Here is my parting shot to the Fiesta Bowl, which for the rest of my life and probably for yours, will rank right up there as the sporting event in which I could take the most pride.

This one is about an Oregon State connection to the Fighting Irish that didn't get much media play before or after the game.

This connection has nothing to do with subtle insults or nasty penalties or "juco" players or who has the most athletic tradition. It's much more positive than that, and it happened a long time ago.
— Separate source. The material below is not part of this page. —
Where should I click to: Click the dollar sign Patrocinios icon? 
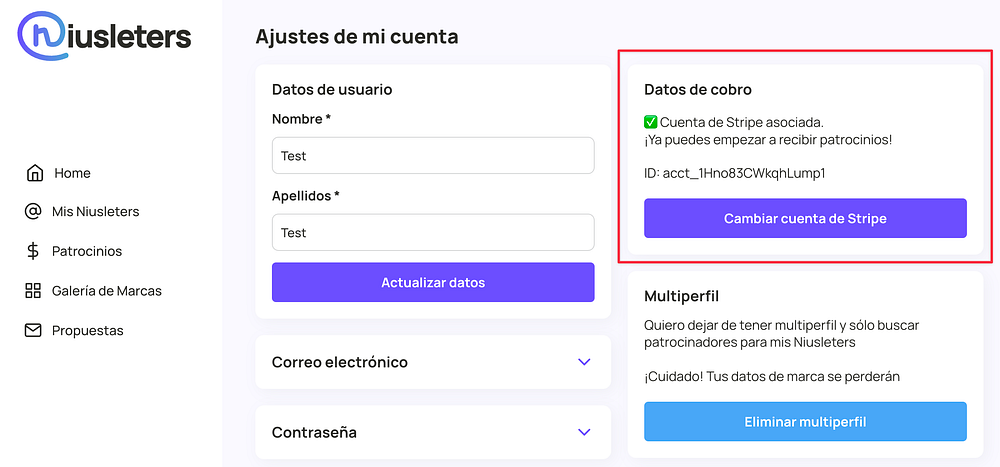(34, 251)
It has to do with Knute Rockne because the truth is, during the 1920s, this most powerful man in college football was a faculty member at Oregon State. That's right. Faculty!
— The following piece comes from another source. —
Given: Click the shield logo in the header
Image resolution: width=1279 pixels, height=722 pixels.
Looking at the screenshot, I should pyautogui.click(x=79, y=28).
Lecturing in room 323 on the third floor of Strand Hall, then proceeding out to Bell Field for full-contact demonstrations by real football players or sometimes by the "coach" himself, Notre Dame's famous football icon taught "Knute Rockne's Football Method" for two weeks each summer from 1925 to 1928 as a member of Oregon State's summer session faculty.
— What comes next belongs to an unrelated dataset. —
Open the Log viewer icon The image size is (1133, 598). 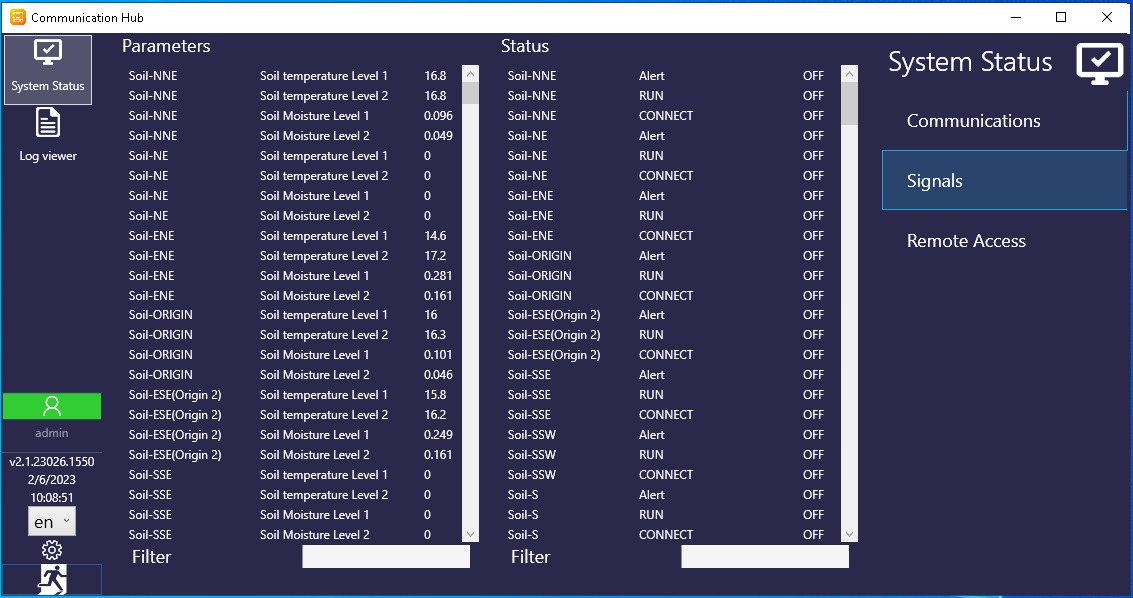[48, 134]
Leaving Bell, he would proceed to OAC head coach Paul Schissler's office and to a desk just a cuspidor away from Schissler's. There he would "hold court" with the many players and coaches who were constantly dropping by. Loud talk and laughter would fill the air, and Rockne, always in the thick of it all, always the instigator. At his desk, Schissler would grumble about needing some quiet to get some work done.

All this, of course, begs the question: why Oregon State? Better yet, why was Oregon State the only place Rockne would work in the west? Why not San Francisco or Los Angeles, a bigger city with all the amenities?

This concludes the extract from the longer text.